What Bobby Jindal must learn from the newest Indian in America



In a country with a teeming population of over a billion people, not every Indian has an opportunity to make it big in the country of his birth. Millions of patriots flock to greener pastures in search of sunrise, and return home to find things still moving at the pace of a bullock cart.

There is hope though. There is always hope as long as the young Indian grazes on perseverance and determination.  One such Indian giant by the name of Satnam Singh Bhamara did exactly that. He made it big - in America - by becoming the first Indian-born basketball player to be picked in the NBA draft (by the Dallas Mavericks).

Unlike Sim Bhullar - who is a Canadian of Indian-origin; Satnam is FBI (Full Blooded Indian). With cows for company, he honed his basketballing talents in the hitherto obscure town of Balloke in Punjab; and now, five years later, he has a one-way ticket to Dallas.

A little more than 170 km away from Balloke lies the town of Khanpura, the ancestral village of a man whose parents who had a one-way ticket to America, and never looked back; a man who's running for the most powerful job in the world - The President of the United States of America.

No prizes for guessing who the subject in question is - Bobby Jindal! The real question is: Who is he?

As Shashi Tharoor puts it, in an immigrant nation of atavists and assimilationists, he is the latter's dream; except that he takes his extreme belief an extra country mile.

In 2008, a 36-year old Bobby (née Piyush) Jindal achieved no mean feat when he became the first US Governor of Indian origin. He had broken the glass ceiling of American politics by occupying the highest office in Louisiana despite the brown colour of his skin.

India too revelled in the victory of their greatest export to the American political arena. But is it to India's credit that Jindal has achieved the success that he has? He doesn't believe so in the least.

Bobby Jindal hates, nay despises any association with all things Indian. The hyphen is his least favourite punctuation mark, the mirror his most disliked object- he loathes being called an Indian-American; he hates the colour of his skin and his Hindu past.
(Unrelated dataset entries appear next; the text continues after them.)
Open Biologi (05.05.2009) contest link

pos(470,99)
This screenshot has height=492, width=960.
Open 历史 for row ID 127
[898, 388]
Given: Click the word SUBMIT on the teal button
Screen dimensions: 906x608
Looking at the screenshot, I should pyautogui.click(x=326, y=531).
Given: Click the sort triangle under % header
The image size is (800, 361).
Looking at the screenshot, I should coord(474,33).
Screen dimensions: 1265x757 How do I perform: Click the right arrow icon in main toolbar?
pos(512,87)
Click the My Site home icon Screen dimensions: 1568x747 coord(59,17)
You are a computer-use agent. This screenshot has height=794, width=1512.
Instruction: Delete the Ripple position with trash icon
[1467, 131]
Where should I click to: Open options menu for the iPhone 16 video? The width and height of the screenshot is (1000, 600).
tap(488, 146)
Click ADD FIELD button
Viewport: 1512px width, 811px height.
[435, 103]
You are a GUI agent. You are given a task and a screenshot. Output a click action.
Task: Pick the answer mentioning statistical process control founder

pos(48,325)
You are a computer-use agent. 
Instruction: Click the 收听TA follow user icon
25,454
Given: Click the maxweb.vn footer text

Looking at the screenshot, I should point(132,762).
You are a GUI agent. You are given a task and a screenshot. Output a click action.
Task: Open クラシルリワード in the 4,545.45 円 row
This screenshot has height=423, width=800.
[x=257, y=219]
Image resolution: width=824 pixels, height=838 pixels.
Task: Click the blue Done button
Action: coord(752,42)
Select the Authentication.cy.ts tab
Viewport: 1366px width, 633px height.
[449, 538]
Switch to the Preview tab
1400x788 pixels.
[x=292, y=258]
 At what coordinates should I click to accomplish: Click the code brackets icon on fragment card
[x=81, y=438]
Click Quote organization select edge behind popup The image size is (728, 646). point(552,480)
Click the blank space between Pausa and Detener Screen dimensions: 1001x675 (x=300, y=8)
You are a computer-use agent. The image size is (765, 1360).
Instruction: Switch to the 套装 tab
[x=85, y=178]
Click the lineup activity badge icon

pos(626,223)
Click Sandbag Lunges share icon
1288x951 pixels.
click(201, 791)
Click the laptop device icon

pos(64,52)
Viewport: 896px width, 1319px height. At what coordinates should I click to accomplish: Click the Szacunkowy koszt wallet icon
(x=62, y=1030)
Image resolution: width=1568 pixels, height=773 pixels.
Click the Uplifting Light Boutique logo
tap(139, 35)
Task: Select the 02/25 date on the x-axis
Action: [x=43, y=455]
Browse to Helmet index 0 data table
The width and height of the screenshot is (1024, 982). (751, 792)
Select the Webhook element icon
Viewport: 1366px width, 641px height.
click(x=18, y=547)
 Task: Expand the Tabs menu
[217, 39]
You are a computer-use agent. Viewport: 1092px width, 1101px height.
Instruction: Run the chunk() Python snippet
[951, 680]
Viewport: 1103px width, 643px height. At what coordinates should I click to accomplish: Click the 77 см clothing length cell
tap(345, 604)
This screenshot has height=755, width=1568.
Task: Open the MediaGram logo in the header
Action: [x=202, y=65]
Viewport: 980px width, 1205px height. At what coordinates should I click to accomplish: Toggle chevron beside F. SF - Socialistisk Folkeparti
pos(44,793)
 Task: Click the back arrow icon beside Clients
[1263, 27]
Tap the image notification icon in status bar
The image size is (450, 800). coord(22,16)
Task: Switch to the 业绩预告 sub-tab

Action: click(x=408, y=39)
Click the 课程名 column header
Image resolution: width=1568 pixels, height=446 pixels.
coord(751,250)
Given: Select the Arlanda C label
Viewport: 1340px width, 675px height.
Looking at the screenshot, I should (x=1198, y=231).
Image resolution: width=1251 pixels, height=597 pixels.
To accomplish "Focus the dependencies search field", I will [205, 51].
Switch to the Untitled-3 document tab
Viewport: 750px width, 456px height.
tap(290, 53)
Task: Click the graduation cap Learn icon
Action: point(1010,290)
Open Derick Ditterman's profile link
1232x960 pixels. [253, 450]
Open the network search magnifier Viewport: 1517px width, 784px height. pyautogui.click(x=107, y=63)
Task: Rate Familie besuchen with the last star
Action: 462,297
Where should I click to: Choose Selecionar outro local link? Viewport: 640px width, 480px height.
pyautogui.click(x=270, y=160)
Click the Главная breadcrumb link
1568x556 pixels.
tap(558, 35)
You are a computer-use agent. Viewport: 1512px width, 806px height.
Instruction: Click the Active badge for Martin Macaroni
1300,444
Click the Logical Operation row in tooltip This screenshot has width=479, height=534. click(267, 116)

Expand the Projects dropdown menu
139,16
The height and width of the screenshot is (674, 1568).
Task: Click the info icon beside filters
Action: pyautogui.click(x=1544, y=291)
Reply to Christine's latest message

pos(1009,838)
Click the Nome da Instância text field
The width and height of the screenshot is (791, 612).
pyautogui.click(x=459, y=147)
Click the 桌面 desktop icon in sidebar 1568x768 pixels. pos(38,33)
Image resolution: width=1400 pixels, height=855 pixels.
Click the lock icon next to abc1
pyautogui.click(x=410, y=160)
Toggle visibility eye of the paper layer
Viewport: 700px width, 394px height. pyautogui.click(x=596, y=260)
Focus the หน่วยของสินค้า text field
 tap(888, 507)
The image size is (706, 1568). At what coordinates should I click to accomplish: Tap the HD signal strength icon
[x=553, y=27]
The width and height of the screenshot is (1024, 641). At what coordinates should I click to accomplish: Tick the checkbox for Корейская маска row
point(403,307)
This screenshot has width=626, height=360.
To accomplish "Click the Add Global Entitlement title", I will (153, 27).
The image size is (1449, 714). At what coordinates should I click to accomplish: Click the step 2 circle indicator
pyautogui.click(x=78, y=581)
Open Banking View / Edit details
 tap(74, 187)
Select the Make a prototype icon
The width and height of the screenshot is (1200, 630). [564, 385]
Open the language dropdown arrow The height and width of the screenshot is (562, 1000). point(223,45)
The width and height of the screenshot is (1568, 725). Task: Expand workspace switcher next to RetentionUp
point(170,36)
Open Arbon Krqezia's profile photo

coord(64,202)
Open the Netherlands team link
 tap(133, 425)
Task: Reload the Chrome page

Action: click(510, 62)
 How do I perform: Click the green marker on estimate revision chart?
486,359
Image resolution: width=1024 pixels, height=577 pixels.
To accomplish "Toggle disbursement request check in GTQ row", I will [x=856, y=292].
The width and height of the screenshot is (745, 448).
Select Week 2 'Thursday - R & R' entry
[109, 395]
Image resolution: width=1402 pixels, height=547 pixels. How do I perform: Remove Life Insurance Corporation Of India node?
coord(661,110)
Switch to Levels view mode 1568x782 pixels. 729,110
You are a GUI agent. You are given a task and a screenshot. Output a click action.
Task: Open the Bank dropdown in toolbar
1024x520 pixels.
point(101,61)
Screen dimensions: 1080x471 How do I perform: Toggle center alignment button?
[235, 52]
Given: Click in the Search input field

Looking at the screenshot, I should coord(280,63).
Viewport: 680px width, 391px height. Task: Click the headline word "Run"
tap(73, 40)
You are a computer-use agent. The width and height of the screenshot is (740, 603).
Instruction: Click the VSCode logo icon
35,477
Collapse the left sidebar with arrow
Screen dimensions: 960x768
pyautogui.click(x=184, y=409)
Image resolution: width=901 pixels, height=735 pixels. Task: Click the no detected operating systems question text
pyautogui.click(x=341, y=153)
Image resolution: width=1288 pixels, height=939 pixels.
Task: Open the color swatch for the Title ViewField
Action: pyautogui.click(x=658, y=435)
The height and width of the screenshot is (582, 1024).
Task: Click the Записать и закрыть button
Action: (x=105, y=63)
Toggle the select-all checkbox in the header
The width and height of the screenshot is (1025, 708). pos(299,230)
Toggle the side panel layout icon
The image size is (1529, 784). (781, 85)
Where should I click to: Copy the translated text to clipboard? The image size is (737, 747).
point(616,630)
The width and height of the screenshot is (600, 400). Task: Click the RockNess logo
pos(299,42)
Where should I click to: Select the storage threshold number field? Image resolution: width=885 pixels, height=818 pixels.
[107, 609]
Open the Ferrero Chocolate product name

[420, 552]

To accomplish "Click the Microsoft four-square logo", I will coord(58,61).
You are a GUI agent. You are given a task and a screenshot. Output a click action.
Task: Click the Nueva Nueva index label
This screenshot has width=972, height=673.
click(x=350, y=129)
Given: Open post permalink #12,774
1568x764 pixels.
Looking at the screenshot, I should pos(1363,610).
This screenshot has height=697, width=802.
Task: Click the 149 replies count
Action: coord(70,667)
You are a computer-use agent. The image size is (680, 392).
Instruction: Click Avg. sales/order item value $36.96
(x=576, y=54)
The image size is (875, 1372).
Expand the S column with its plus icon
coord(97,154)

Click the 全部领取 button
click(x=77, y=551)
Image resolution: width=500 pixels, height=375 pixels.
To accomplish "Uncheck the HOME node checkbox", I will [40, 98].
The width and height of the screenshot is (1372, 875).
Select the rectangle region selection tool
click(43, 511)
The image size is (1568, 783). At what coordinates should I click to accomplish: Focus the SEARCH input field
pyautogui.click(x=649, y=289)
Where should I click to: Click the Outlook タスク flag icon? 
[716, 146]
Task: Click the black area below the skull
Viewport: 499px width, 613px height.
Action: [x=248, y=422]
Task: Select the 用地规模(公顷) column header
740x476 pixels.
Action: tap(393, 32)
He is among the most conservative of the conservative Republican Party, a white interior trapped in a brown exterior.

It is quite alright to not want to be termed a hyphenated-American, but to reject the idea with such indignation and disgust towards the nation of your parents is simply deplorable and disrespectful to anyone with Indian blood running through their veins.
Never mind that he is the antipode of Indianness, or that he doesn't like to acknowledge or celebrate his ancestry, one thing is quite certain: the road is the White House won't be easy. And Bobby Jindal certainly isn't banking on the support of the over 3 million strong Indian-American population to be US President.

But Jindal mustn't forget: Indians may be a divided community; but when they detest someone, their hatred is so fervently profound that it unites them notwithstanding the colour of their passports.  

And remember, when an Indian makes it big in America, the nation rejoices (ask Satnam). An Indian - who never forgets his roots.